• REQUIRED WORK: Copy the material below verbatim, starting at the line with "Click the arrow below the SOIL REGIONS box" and ending with, and including, the line with "[x=128, y=48]".

• DATASET ROWS:

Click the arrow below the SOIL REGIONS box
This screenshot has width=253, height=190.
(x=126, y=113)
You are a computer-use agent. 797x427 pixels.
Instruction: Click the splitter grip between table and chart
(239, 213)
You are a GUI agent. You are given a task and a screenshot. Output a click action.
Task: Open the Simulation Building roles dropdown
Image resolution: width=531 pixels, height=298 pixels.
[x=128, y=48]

...

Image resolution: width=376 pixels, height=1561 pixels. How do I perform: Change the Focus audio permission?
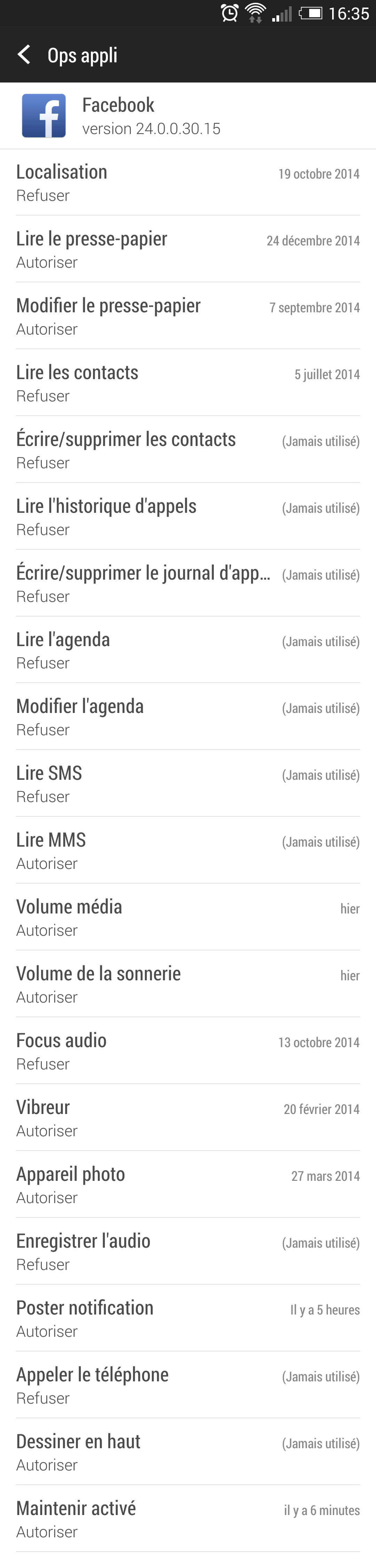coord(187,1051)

...

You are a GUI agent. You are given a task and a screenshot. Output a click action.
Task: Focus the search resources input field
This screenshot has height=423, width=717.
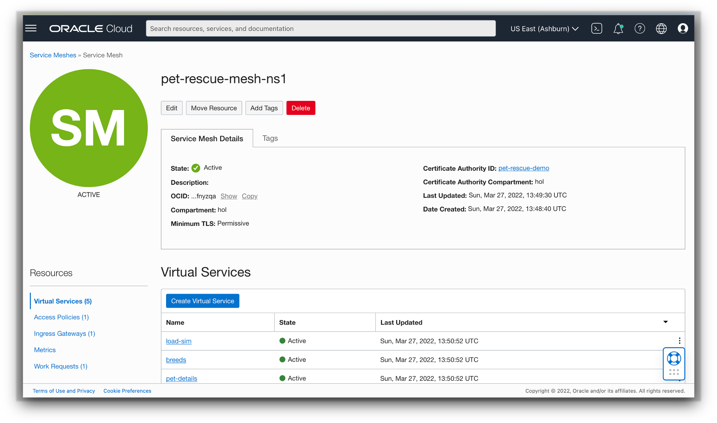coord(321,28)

• EXPECTED ANSWER:
Click the arrow below the SOIL REGIONS box
This screenshot has width=253, height=190.
(x=126, y=113)
You are a computer-use agent. 797x427 pixels.
Instruction: Click the splitter grip between table and chart
(239, 213)
You are a GUI agent. You are given a task and a screenshot. Output a click action.
Task: Open the Simulation Building roles dropdown
Image resolution: width=531 pixels, height=298 pixels.
[x=128, y=48]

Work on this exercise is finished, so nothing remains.